Vincent Girardin built a Burgundy house from a sliver of family vineyard in Santenay, ran it across a long career, then sold it and walked away from the label that bears his name. The wines on the shelf today have not noticeably changed since — and that is the more interesting story.
Girardin grew the family base into roughly 22 owned hectares across the Côte de Beaune and built a négociant arm at the same time, buying fruit from growers willing to accept his rules — higher trellises, no herbicides, no insecticides — at a moment when controlling outside fruit was still alien to Burgundy practice. The portfolio that emerged reaches up from Santenay through the Côte de Beaune and into the Nuits, with a handful of grand crus on either side.
Santenay
In 2012 Girardin sold the business and stepped out. The clean break was less clean than it looked, because Eric Germain — the winemaker hired years before the sale — stayed.

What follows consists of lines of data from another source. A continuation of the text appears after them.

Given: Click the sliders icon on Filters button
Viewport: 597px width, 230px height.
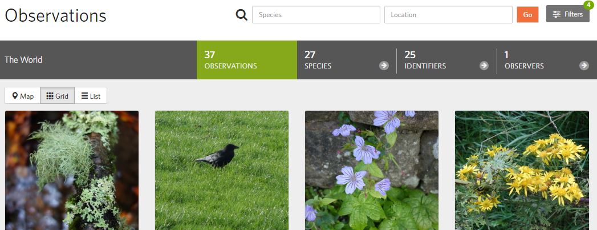Looking at the screenshot, I should (x=557, y=14).
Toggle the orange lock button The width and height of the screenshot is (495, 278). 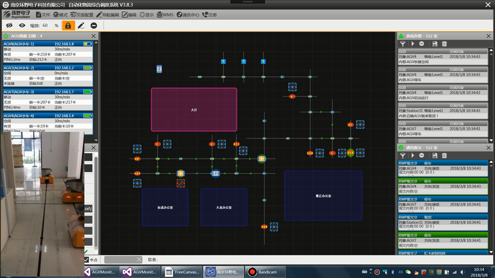pyautogui.click(x=68, y=26)
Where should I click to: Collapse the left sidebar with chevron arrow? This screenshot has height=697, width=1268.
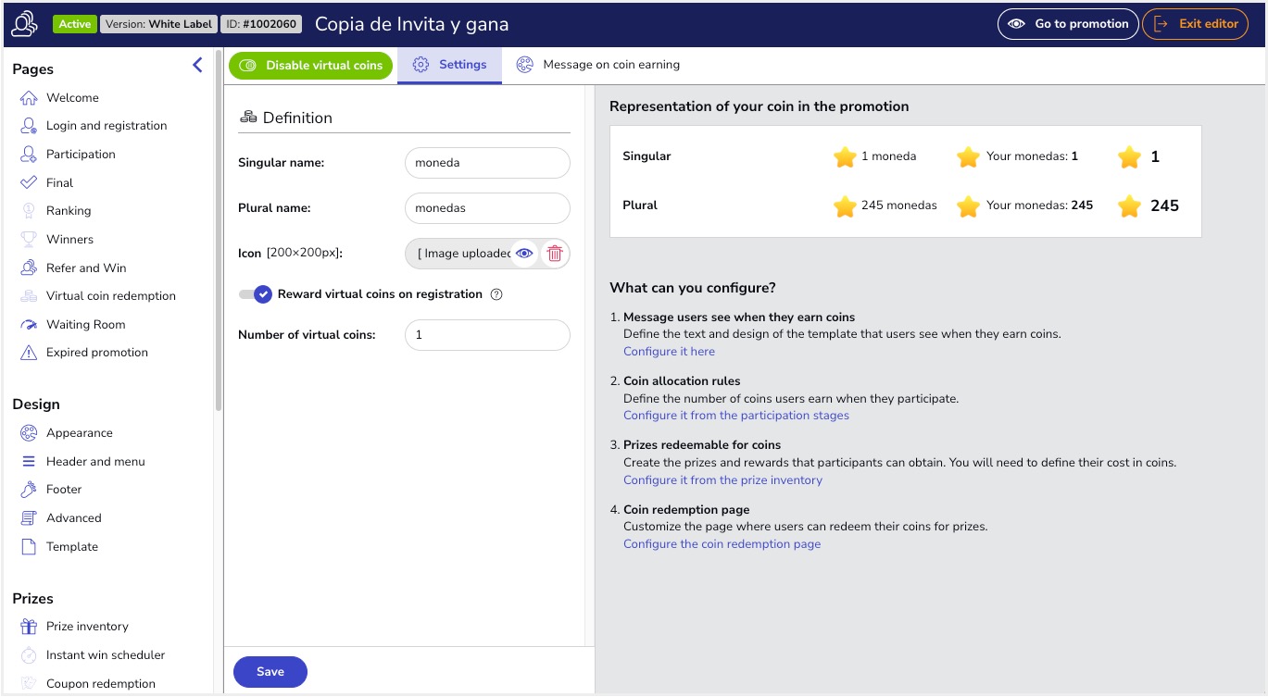tap(197, 65)
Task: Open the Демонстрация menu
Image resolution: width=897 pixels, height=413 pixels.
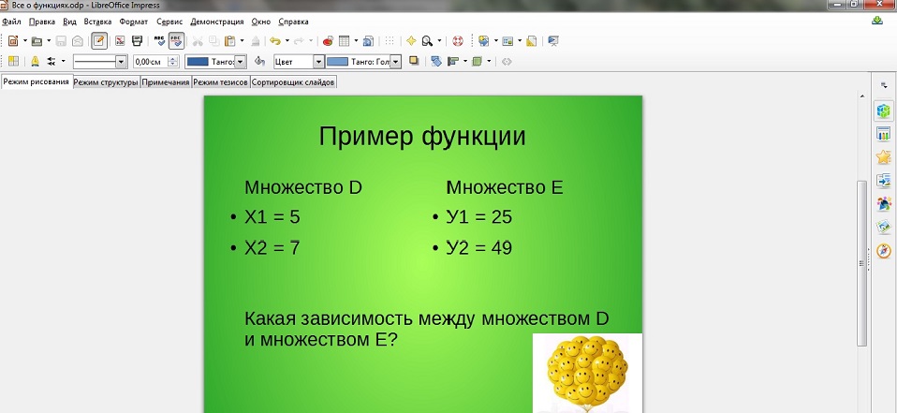Action: click(217, 21)
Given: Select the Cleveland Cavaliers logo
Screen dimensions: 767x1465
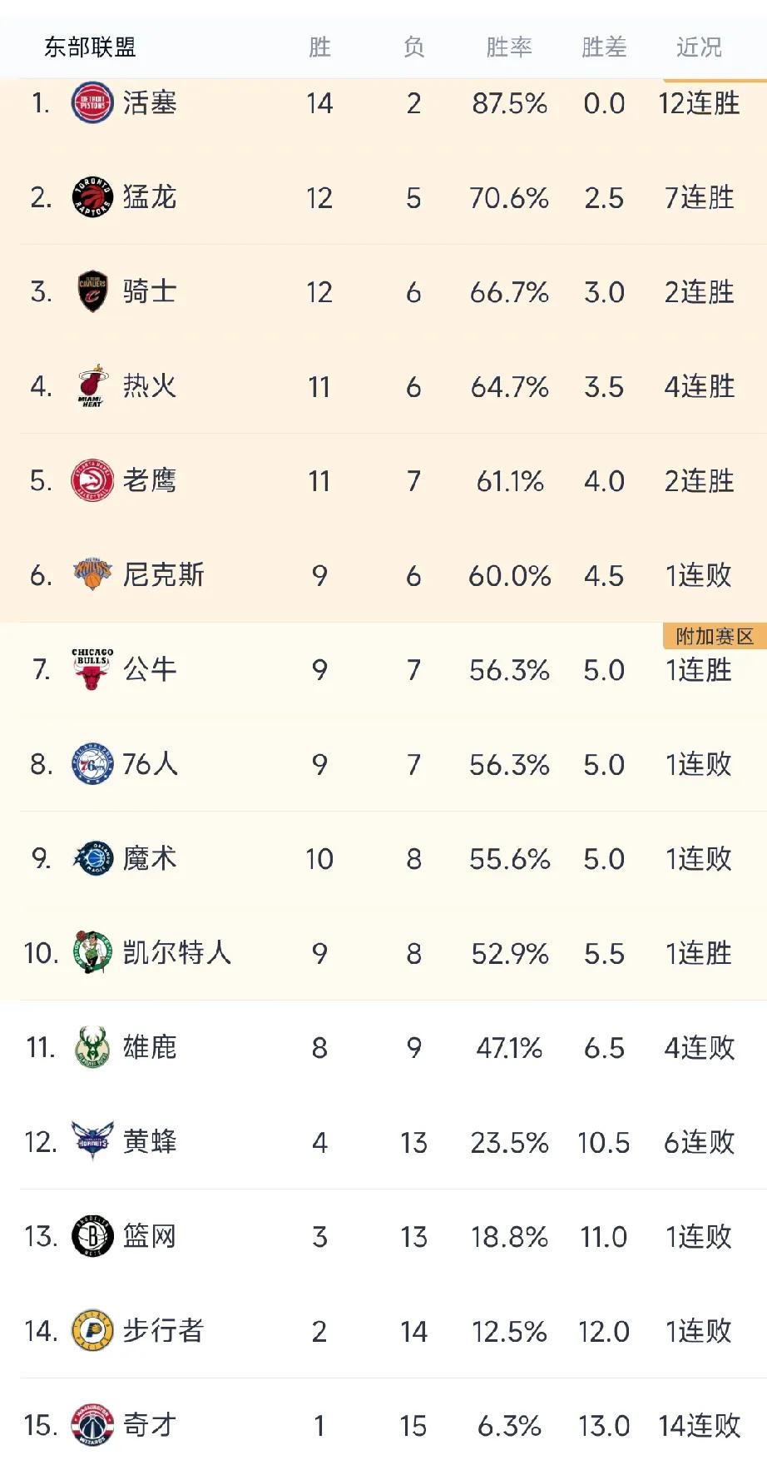Looking at the screenshot, I should pos(92,292).
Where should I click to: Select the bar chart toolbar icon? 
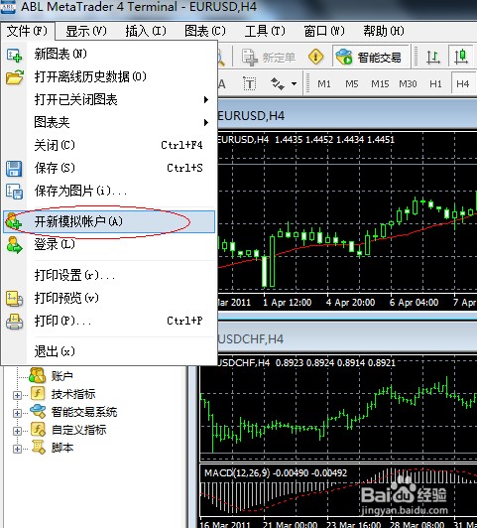tap(433, 57)
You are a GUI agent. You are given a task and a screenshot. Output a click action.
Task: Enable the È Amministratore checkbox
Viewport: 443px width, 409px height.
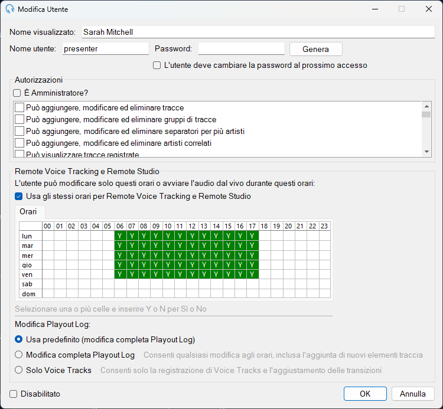pyautogui.click(x=17, y=93)
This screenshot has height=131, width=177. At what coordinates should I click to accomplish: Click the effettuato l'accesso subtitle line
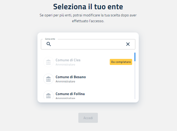88,21
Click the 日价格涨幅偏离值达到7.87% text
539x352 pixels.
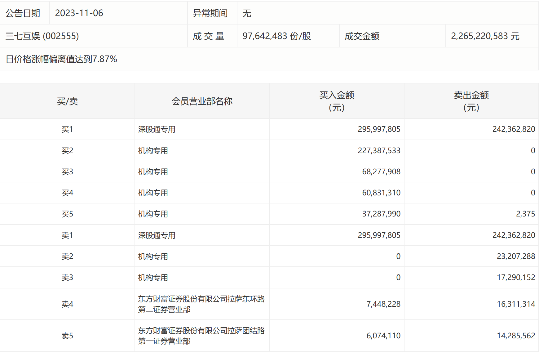click(x=61, y=59)

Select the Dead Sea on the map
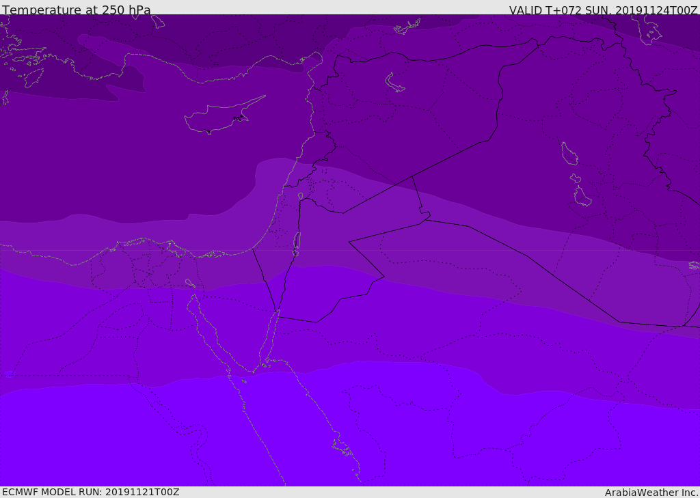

The 2020 vintage averages 92.32 across 41 critic ratings on Femente, narrowly the house's strongest year of the last decade, and the range still reads as a Santenay-rooted Burgundy with the same restraint on extraction it had under the founder.
The Girardin name has since split. The label on the shelf is the house Eric Germain still makes for; the family vineyards Vincent kept passed to his son Pierre, who bottles under his own name and is the one drawing the press now. For a buyer reaching for a Vincent Girardin Volnay, that means a brand running on continuity, not an estate run by the man on the label — which is unusual in Burgundy, where the assumption is always the opposite.